Once the pictures are set aside, print the records that follow exactly as written.

[Opening Material provided section]

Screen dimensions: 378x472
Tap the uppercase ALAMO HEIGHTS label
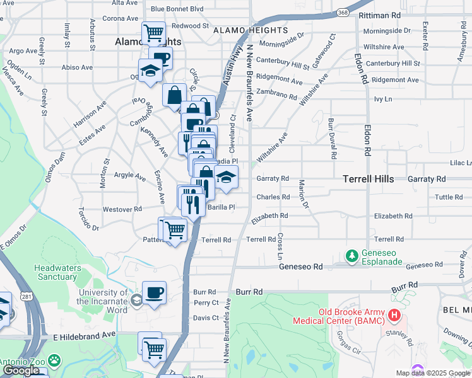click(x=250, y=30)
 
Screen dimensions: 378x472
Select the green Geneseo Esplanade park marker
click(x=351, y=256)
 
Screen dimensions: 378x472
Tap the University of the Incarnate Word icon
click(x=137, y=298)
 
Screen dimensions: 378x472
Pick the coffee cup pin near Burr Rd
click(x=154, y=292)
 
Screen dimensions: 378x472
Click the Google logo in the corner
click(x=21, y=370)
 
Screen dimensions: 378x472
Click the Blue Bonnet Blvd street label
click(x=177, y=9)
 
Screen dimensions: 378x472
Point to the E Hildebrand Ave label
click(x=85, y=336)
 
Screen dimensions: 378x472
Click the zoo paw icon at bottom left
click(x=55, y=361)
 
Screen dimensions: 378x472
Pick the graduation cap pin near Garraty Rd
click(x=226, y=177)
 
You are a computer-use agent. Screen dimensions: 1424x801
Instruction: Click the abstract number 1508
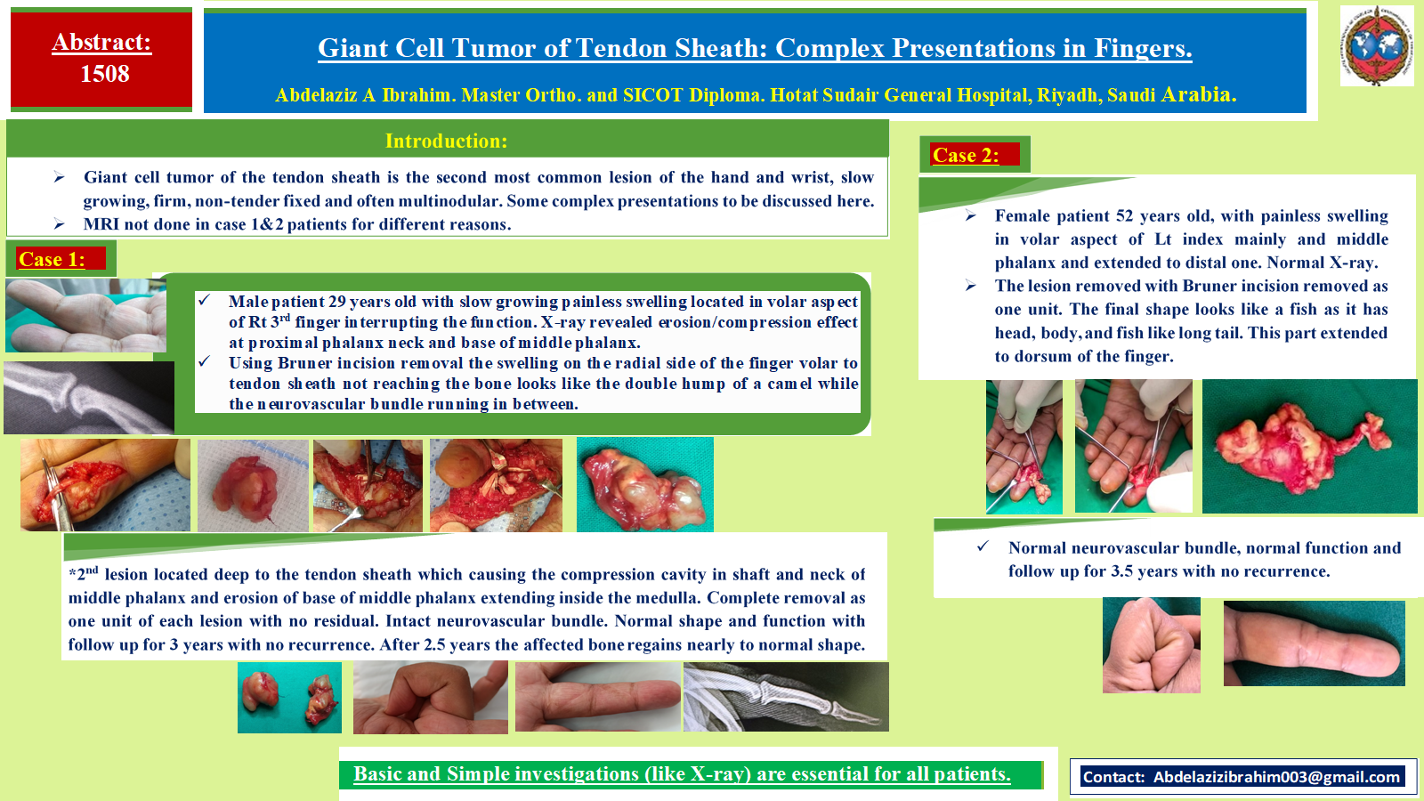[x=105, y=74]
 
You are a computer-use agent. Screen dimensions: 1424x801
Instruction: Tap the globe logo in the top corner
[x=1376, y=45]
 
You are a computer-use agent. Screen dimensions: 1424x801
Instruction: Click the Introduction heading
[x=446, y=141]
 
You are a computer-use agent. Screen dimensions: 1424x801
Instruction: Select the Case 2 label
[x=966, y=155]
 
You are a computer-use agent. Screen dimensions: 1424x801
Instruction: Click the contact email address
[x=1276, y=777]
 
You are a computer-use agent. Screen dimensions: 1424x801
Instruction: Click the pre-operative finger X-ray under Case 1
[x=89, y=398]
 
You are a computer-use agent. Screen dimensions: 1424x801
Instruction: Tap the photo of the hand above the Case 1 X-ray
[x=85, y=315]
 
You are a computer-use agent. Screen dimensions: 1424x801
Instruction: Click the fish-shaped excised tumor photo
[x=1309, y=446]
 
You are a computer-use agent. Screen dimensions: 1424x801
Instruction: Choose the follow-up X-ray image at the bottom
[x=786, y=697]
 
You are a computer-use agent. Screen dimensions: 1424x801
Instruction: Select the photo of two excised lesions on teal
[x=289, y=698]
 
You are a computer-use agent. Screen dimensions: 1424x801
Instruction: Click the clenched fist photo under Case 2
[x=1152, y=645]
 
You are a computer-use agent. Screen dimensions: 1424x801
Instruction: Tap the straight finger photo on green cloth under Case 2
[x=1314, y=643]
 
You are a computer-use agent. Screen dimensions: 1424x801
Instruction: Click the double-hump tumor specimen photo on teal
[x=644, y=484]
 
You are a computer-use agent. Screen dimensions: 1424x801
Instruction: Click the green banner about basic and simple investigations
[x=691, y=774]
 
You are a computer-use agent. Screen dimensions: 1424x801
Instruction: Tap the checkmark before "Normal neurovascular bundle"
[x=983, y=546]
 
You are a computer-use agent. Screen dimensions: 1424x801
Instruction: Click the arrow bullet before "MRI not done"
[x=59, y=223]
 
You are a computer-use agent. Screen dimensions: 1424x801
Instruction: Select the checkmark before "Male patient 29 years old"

[Closing Material provided section]

## [Solution for this problem]
Screen dimensions: 378x472
Tap the uppercase ALAMO HEIGHTS label
click(x=250, y=30)
 
Screen dimensions: 378x472
Select the green Geneseo Esplanade park marker
click(x=351, y=256)
 
Screen dimensions: 378x472
Tap the University of the Incarnate Word icon
click(x=137, y=298)
 
Screen dimensions: 378x472
Pick the coffee cup pin near Burr Rd
click(x=154, y=292)
 
Screen dimensions: 378x472
Click the Google logo in the corner
click(x=21, y=370)
 
Screen dimensions: 378x472
Click the Blue Bonnet Blvd street label
click(x=177, y=9)
 
Screen dimensions: 378x472
Point to the E Hildebrand Ave label
click(x=85, y=336)
 
Screen dimensions: 378x472
Click the zoo paw icon at bottom left
click(x=55, y=361)
 
Screen dimensions: 378x472
Pick the graduation cap pin near Garraty Rd
click(x=226, y=177)
 
You are a computer-use agent. Screen dimensions: 1424x801
Instruction: Click the abstract number 1508
[x=105, y=74]
 
You are a computer-use agent. Screen dimensions: 1424x801
Instruction: Tap the globe logo in the top corner
[x=1376, y=45]
 
You are a computer-use agent. Screen dimensions: 1424x801
Instruction: Click the Introduction heading
[x=446, y=141]
 
You are a computer-use agent. Screen dimensions: 1424x801
Instruction: Select the Case 2 label
[x=966, y=155]
 
You are a computer-use agent. Screen dimensions: 1424x801
Instruction: Click the contact email address
[x=1276, y=777]
 
You are a computer-use agent. Screen dimensions: 1424x801
Instruction: Click the pre-operative finger X-ray under Case 1
[x=89, y=398]
 
You are a computer-use agent. Screen dimensions: 1424x801
Instruction: Tap the photo of the hand above the Case 1 X-ray
[x=85, y=315]
 
You are a computer-use agent. Screen dimensions: 1424x801
Instruction: Click the fish-shaped excised tumor photo
[x=1309, y=446]
 
You are a computer-use agent. Screen dimensions: 1424x801
Instruction: Choose the follow-up X-ray image at the bottom
[x=786, y=697]
 
You are a computer-use agent. Screen dimensions: 1424x801
Instruction: Select the photo of two excised lesions on teal
[x=289, y=698]
 
You are a computer-use agent. Screen dimensions: 1424x801
Instruction: Click the clenched fist photo under Case 2
[x=1152, y=645]
 
You are a computer-use agent. Screen dimensions: 1424x801
Instruction: Tap the straight finger photo on green cloth under Case 2
[x=1314, y=643]
 
You are a computer-use agent. Screen dimensions: 1424x801
Instruction: Click the double-hump tumor specimen photo on teal
[x=644, y=484]
 
You are a computer-use agent. Screen dimensions: 1424x801
Instruction: Click the green banner about basic and simple investigations
[x=691, y=774]
 
You are a computer-use agent. Screen dimensions: 1424x801
Instruction: Tap the checkmark before "Normal neurovascular bundle"
[x=983, y=546]
 
You are a computer-use agent. Screen dimensions: 1424x801
Instruction: Click the arrow bullet before "MRI not done"
[x=59, y=223]
 
You are a computer-use agent. Screen dimensions: 1424x801
Instruction: Select the checkmark before "Male patient 29 years old"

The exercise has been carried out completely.